══ DATASET EXTRACT

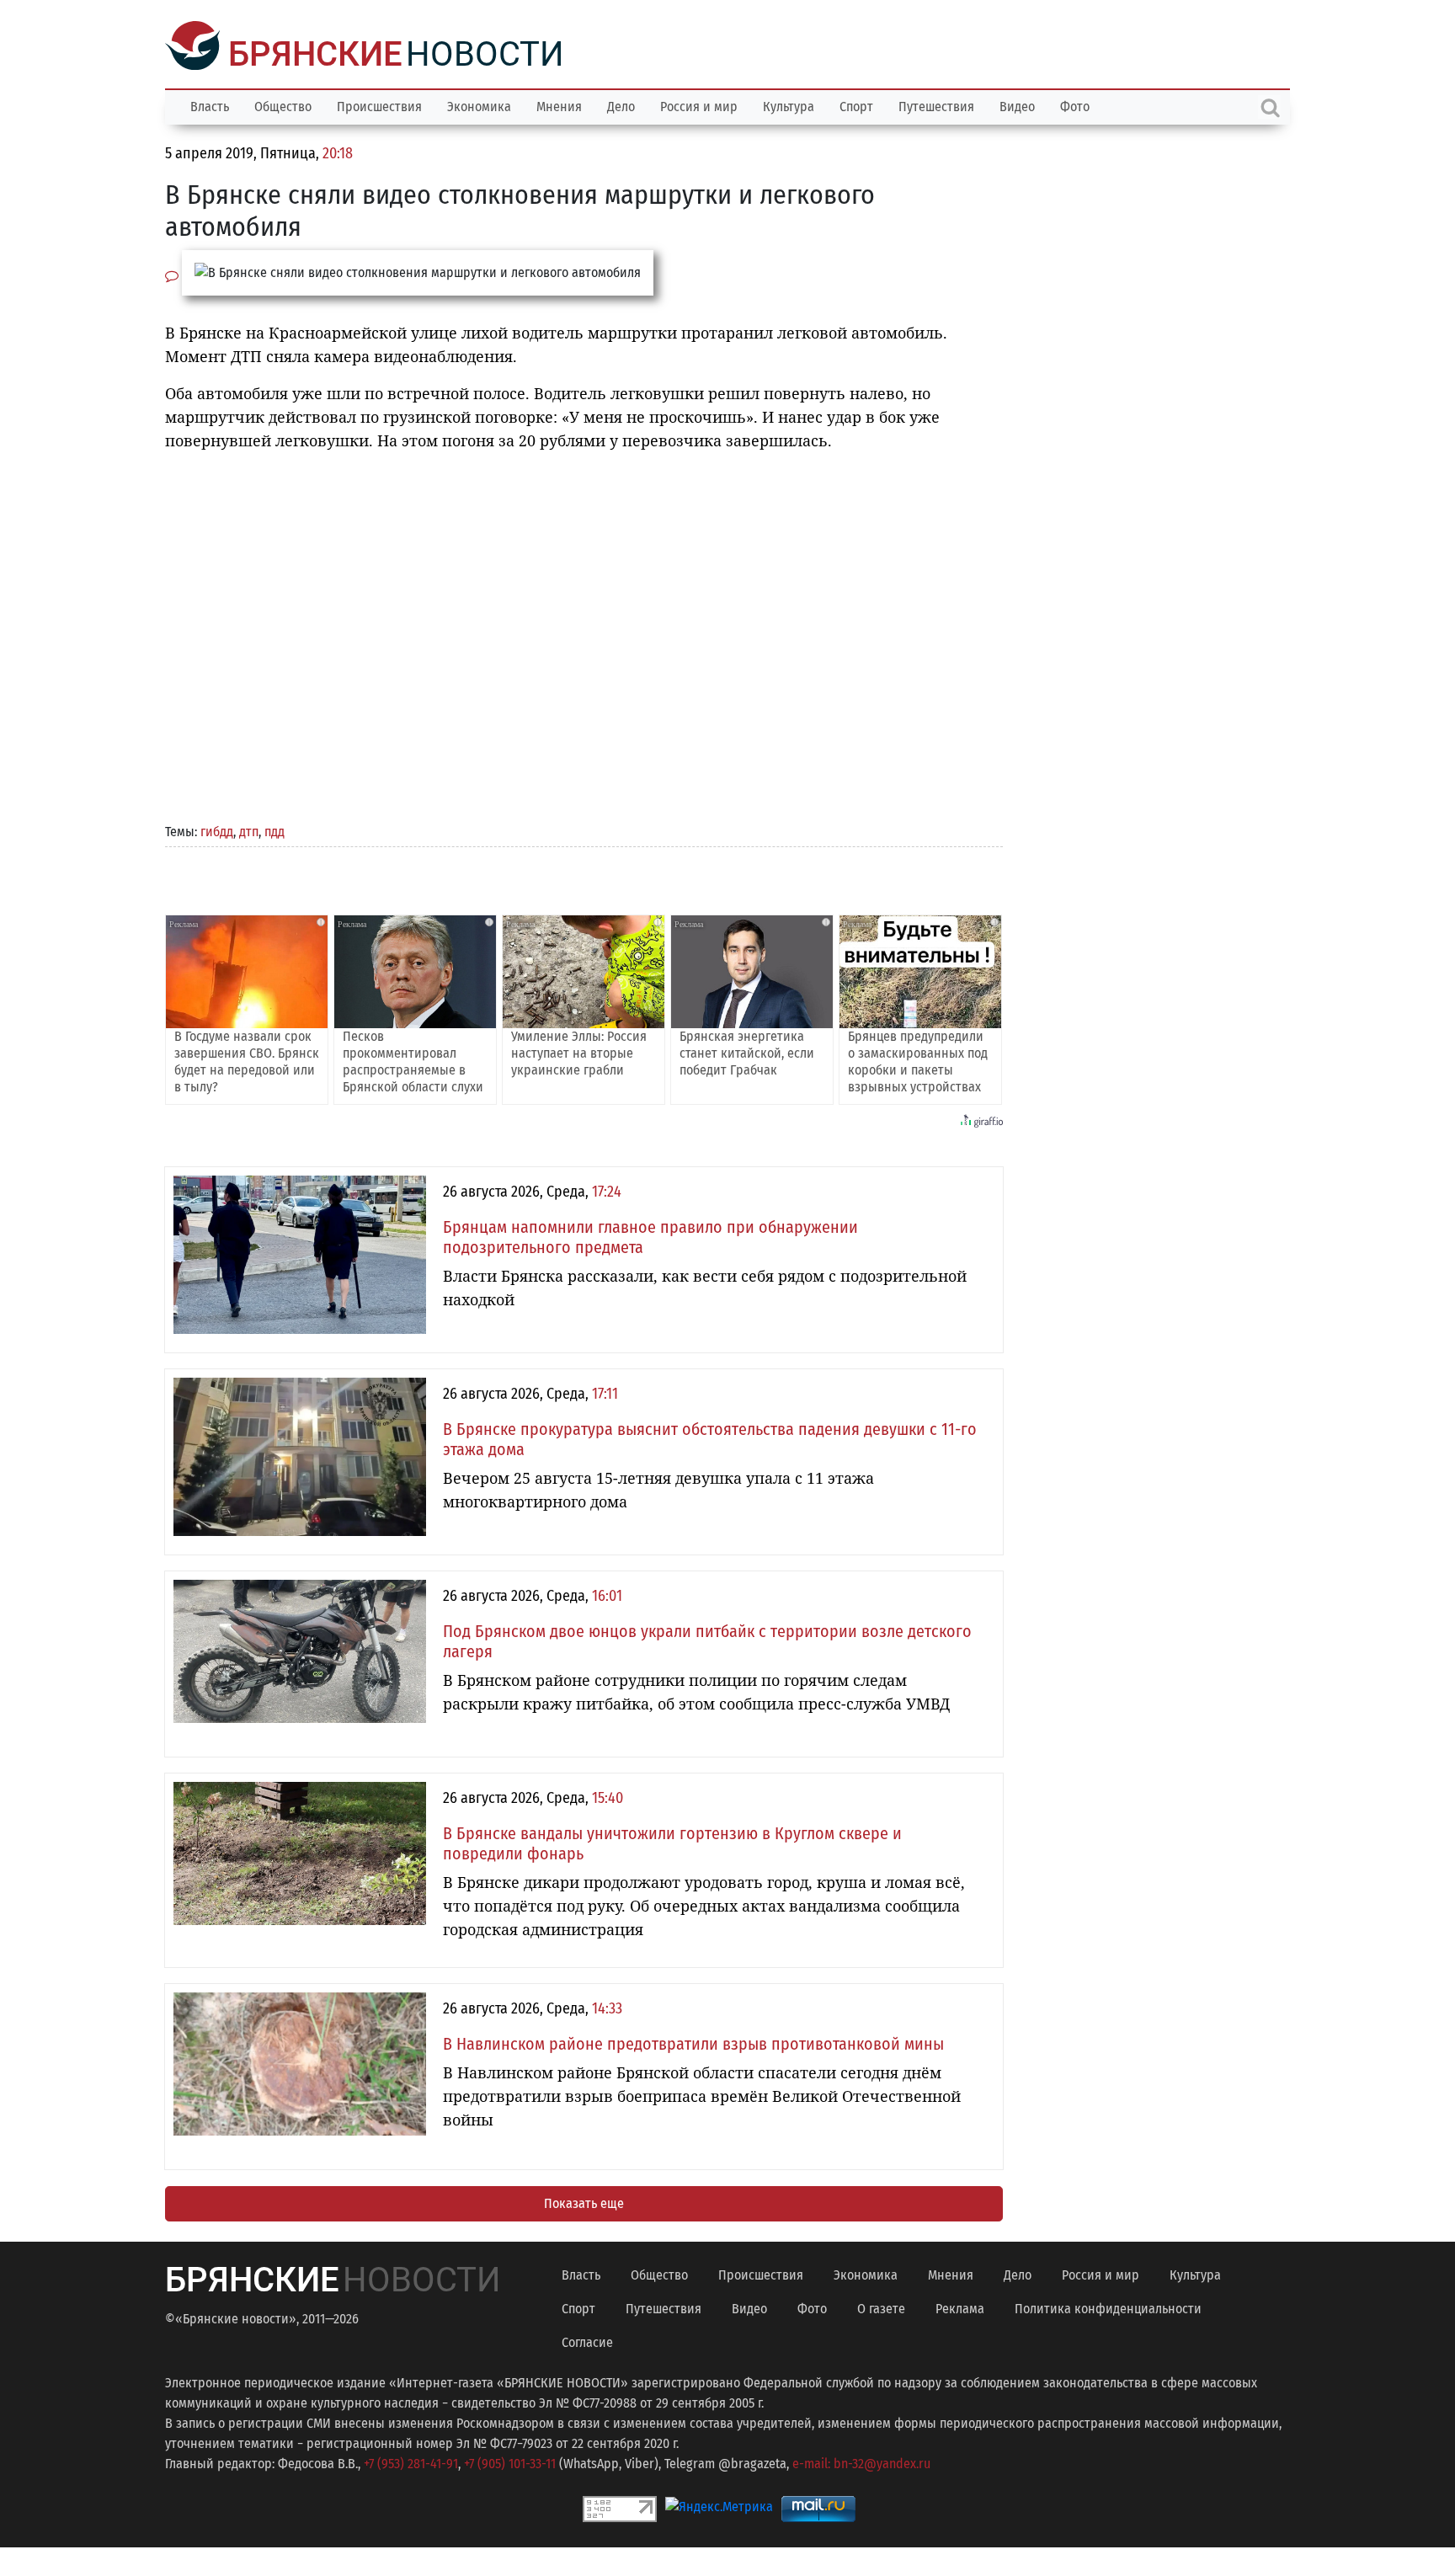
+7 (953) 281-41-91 (411, 2462)
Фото (1075, 105)
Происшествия (379, 105)
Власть (209, 105)
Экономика (479, 105)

════

__BRIEF__: With the images excluded, reproduce the data above precisely as written.

__OUTPUT FOR THIS EXERCISE__:
+7 (953) 281-41-91 (411, 2462)
Фото (1075, 105)
Происшествия (379, 105)
Власть (209, 105)
Экономика (479, 105)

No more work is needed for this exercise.